Trionfo del cinema solare / 18 marzo 2014 in Il buono, il brutto, il cattivo

Io sono un leoniano, spettatore poco oggettivo; del resto il cinema di Leone innamora prima di convincere, e per questo approccio estatico e forse acritico i detrattori inveleniscono oltremisura nell’ antileonismo feroce. Però se ti lasci sedurre dal western del grande Sergio, col tempo l’incanto sedimenta e si fa spazio la ragione; cosa potrà mai esserci di “sbagliato” in un cinema così solare, aperto, vero trionfo della finzione, del racconto, mai imbrigliato in uno stretto dottrinismo western che vorrebbe i piedi ben piantati sul verosimile storico, ma come i fumetti di Tex Willer spronato a mille verso la pura avventura e la bellezza selvaggia? C’è qui, d’altro canto, una Guerra di Secessione rutilante, fumante tra le macerie, indolente tra le cannonate, dove tutto è un ciondolare di feriti, mutilati, uomini in agonia, cadaveri e cimiteri.
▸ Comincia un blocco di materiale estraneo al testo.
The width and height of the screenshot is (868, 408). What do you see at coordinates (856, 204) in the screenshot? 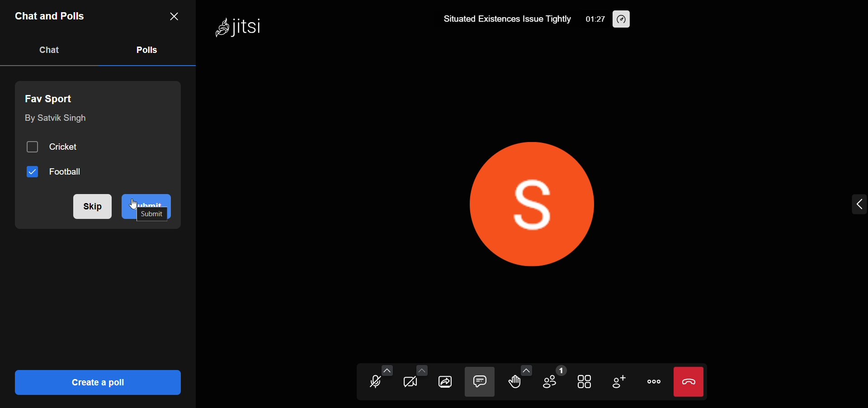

Un logorroico paradosso, una esasperazione del tono crudo e insapore della guerra che spazza via ogni ambizione d’eroismo, mette stranamente l’alcol tra le armi più pericolose, abbonda di bende e mosche e scarseggia di scontri epici all’arma bianca.
Forse l’ultimo capitolo della Trilogia del Dollaro pecca di eccesso di estensione. Tutto è lungo, tutto è tirato al massimo, sguardi e silenzi sembrano non finire mai. Clint Eastwood si è affinato, un biondo più pettinato col trench da fighetto, Eli Wallach ha preso il posto dell’esagerato Volonté, Lee Van Cleef si conferma un perfetto becco d’aquila, elegante e cattivo. E poi c’è il piccolo esercito di Cinecittà, tanti italiani anonimi dai visi efficaci, tutti rigorosamente carne da macello. L’immancabile vecchietto sdentato. E dietro le quinte, un rumorista che lavora come un matto, me lo vedo tutto intento a tintinnare il metallo per fare gli speroni e a battere due cosi di legno per fare il cloppiti-clop dei cavalli.

2 commenti

  1. hartman / 18 marzo 2014

    Grande Paolo…
    che nostalgia…
    per il galoppo dei cavalli io sapevo dei gusci di noce di cocco tagliate a metà, ma ci saranno vari metodi nella collaudata (a quei tempi) scuola dei rumoristi italiani (i migliori, come i doppiatori)…

  2. paolodelventosoest / 18 marzo 2014

    ah ah sì può darsi… vidi un filmato davvero intrigante sui rumoristi poco tempo fa alla TV (o youtube non ricordo), potevano benissimo essere gusci di noce di cocco!